(Source records)
========================

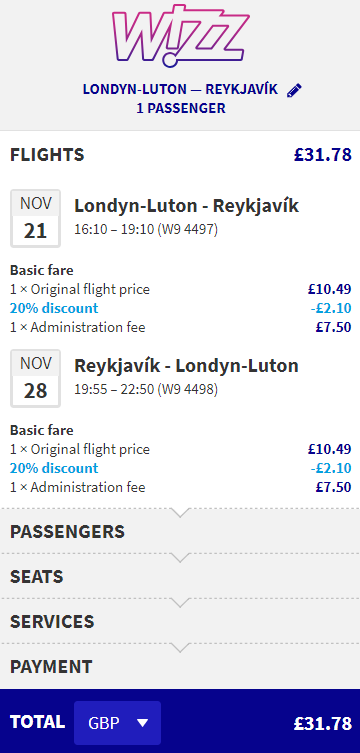Expand the Passengers section
This screenshot has height=753, width=360.
click(180, 531)
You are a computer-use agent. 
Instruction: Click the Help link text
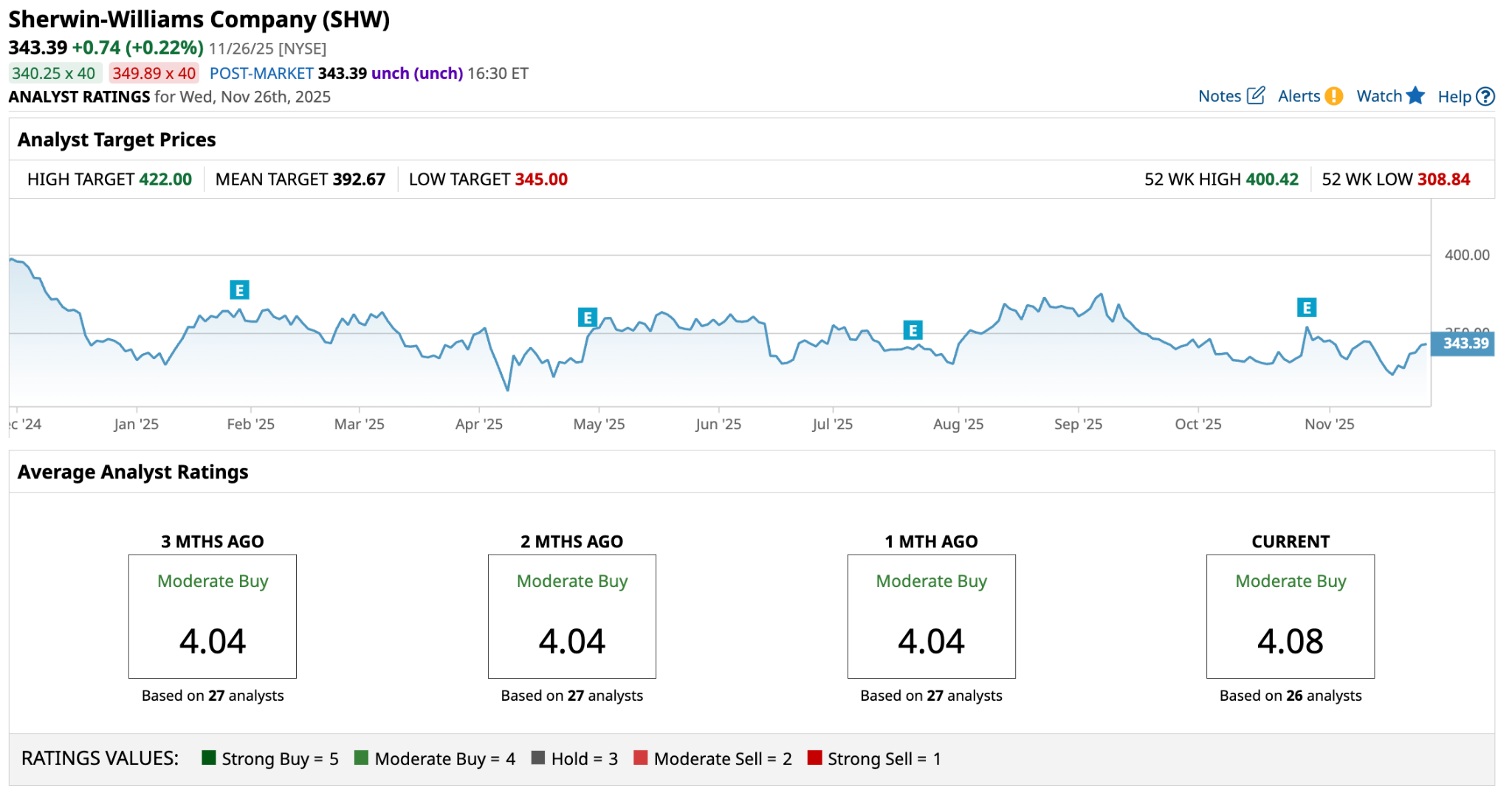click(1454, 97)
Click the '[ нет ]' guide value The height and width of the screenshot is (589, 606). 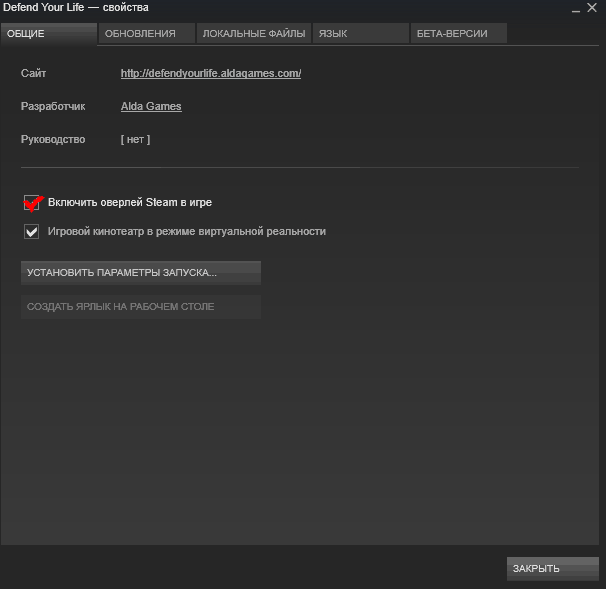tap(135, 139)
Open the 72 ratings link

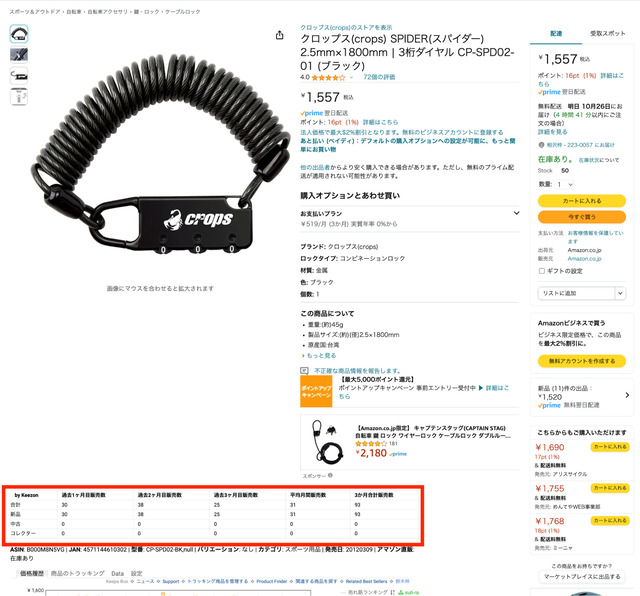pyautogui.click(x=379, y=77)
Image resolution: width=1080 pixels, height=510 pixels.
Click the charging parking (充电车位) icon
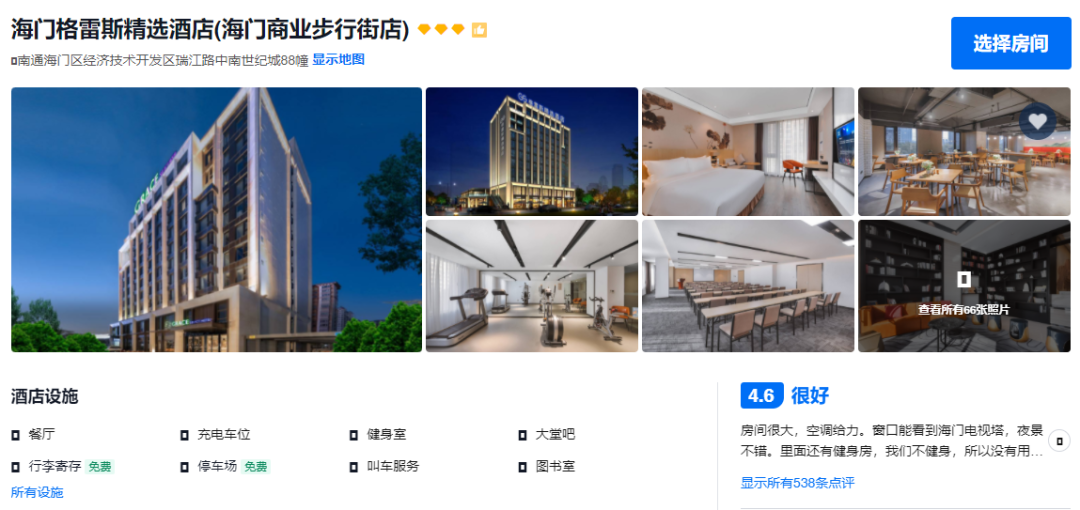pyautogui.click(x=184, y=436)
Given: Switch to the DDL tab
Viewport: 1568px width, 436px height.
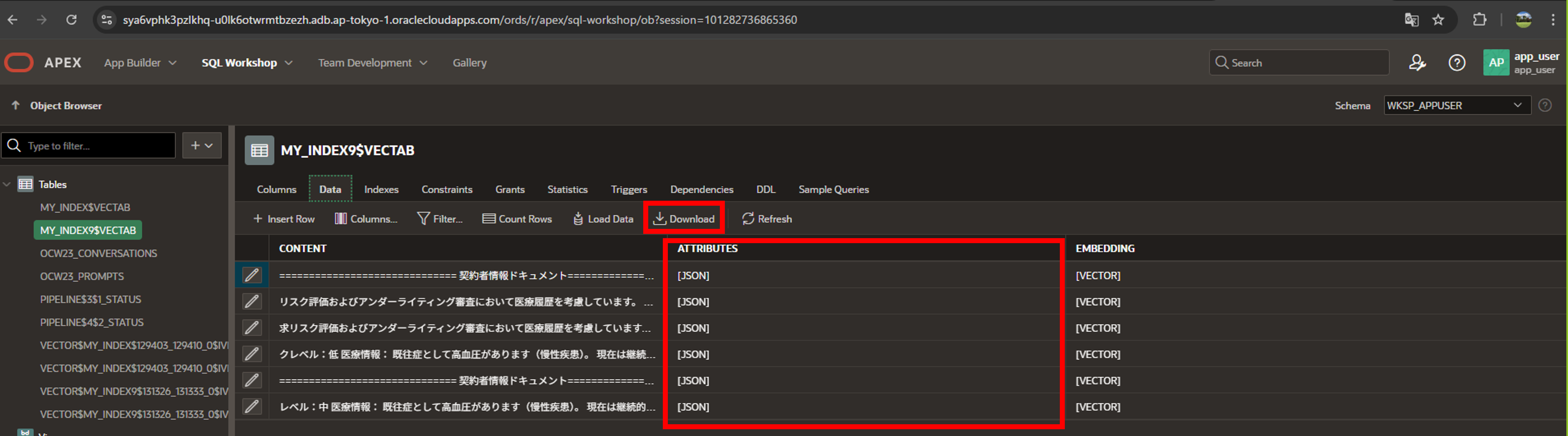Looking at the screenshot, I should click(x=765, y=189).
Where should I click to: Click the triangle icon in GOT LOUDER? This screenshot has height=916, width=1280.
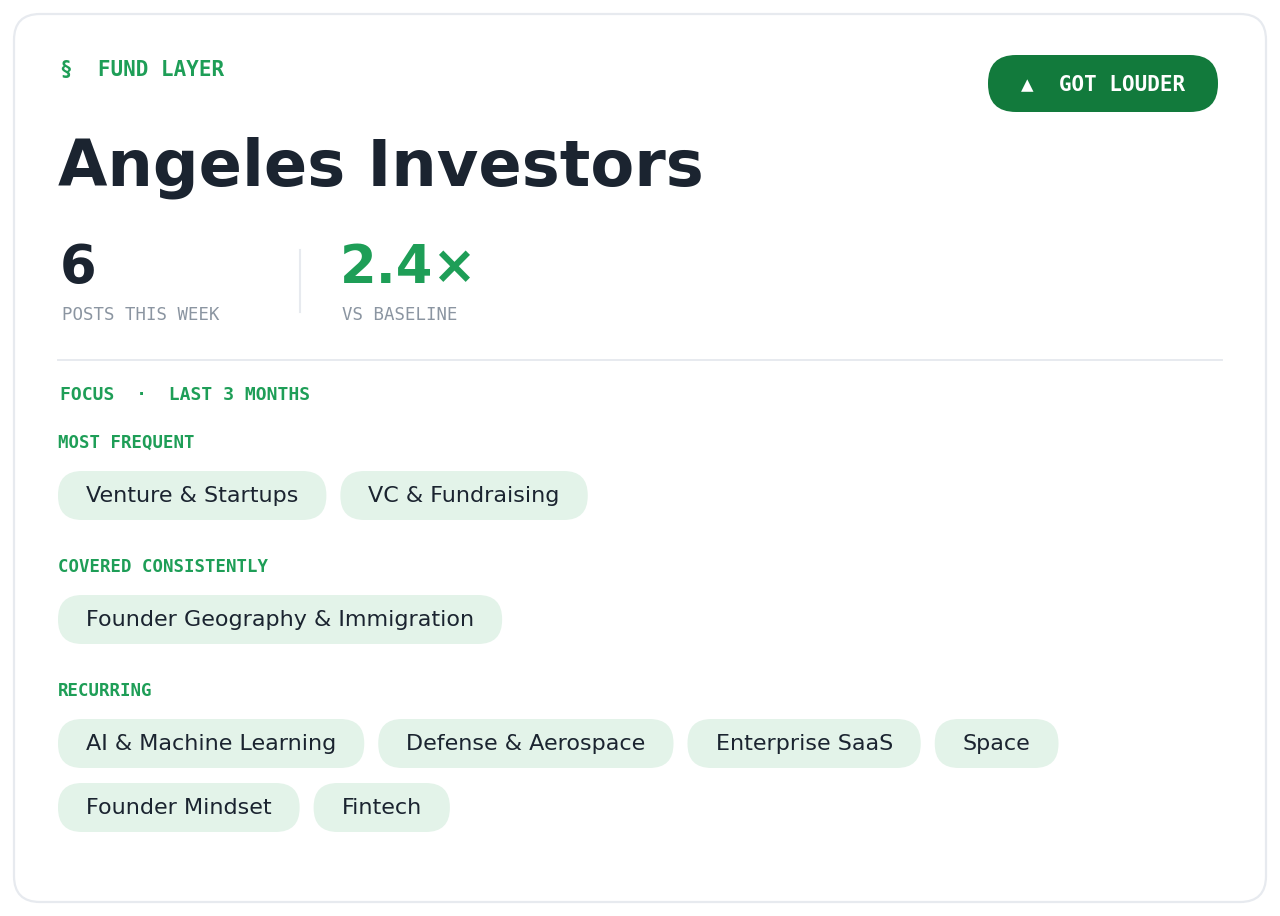pyautogui.click(x=1027, y=85)
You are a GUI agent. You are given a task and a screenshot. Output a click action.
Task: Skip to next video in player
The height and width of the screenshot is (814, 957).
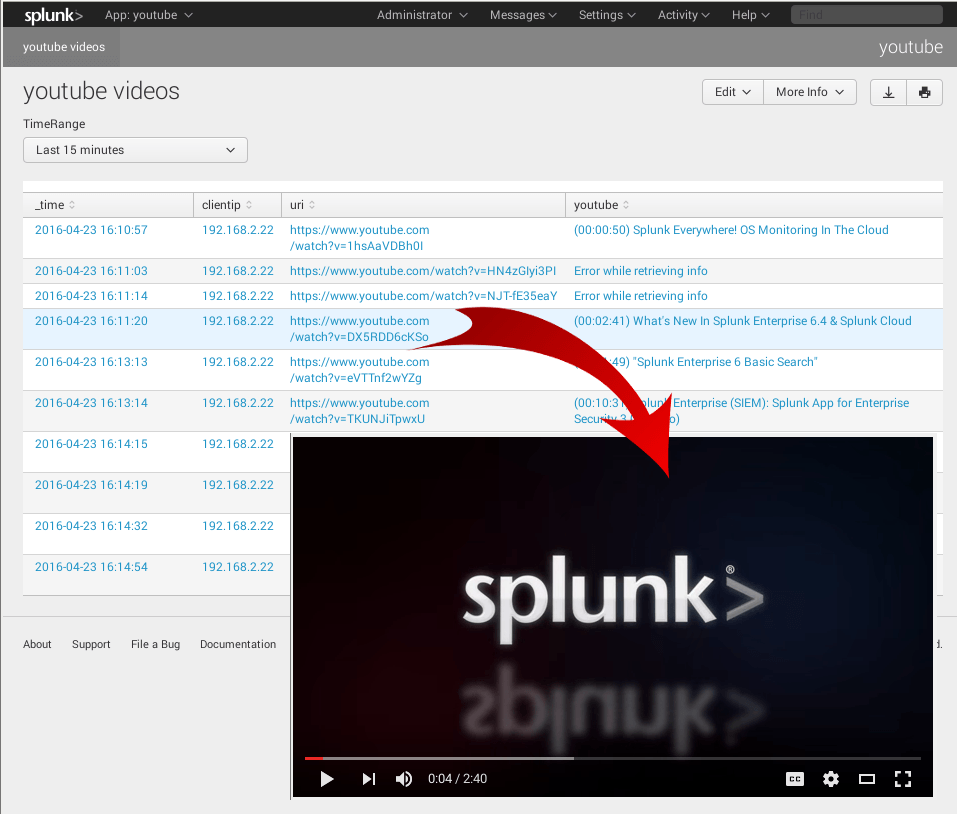pos(368,779)
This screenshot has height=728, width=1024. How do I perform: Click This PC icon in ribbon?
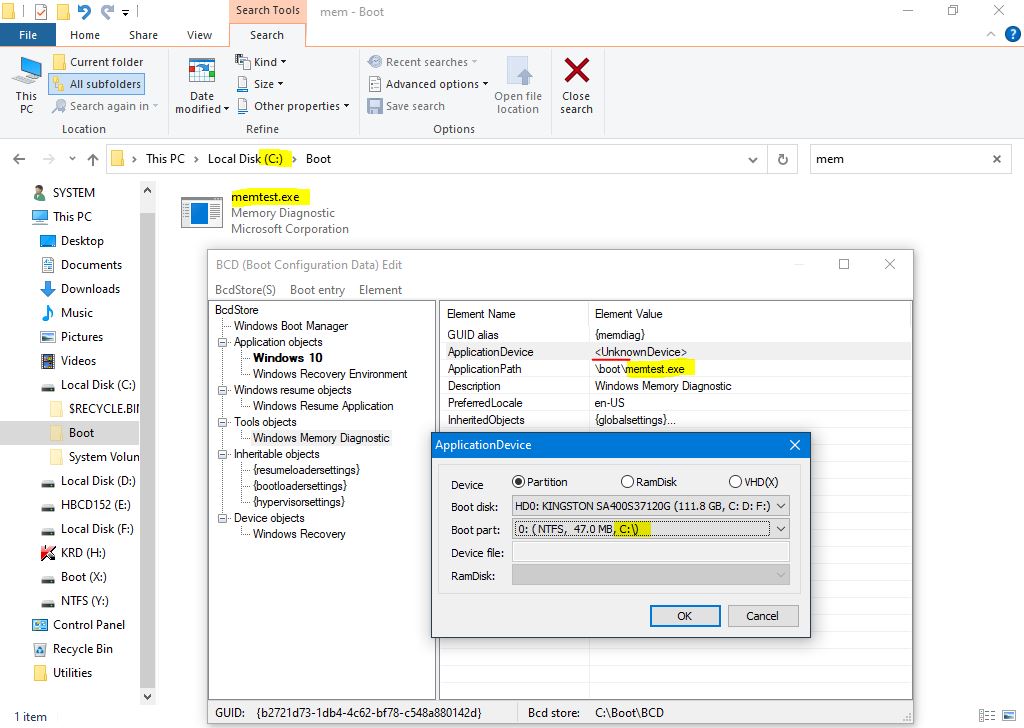click(26, 72)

========================

- [EXERCISE BRIEF]
Please convert the data above, from the line containing "Open the 72 ratings link" through the final line, inclusive, into a JSON list of strings with one string per line. Skip blank lines and leave out the pictures.

- [FINAL RESULT]
[
  "Open the 72 ratings link",
  "pyautogui.click(x=379, y=77)",
  "Image resolution: width=1080 pixels, height=510 pixels.",
  "Click the charging parking (充电车位) icon",
  "pyautogui.click(x=184, y=436)",
  "Given: Switch to the DDL tab",
  "Viewport: 1568px width, 436px height.",
  "Looking at the screenshot, I should click(x=765, y=189).",
  "Where should I click to: Click the triangle icon in GOT LOUDER? This screenshot has height=916, width=1280.",
  "pyautogui.click(x=1027, y=85)",
  "You are a GUI agent. You are given a task and a screenshot. Output a click action.",
  "Task: Skip to next video in player",
  "The height and width of the screenshot is (814, 957).",
  "pos(368,779)",
  "This screenshot has height=728, width=1024. How do I perform: Click This PC icon in ribbon?",
  "click(26, 72)"
]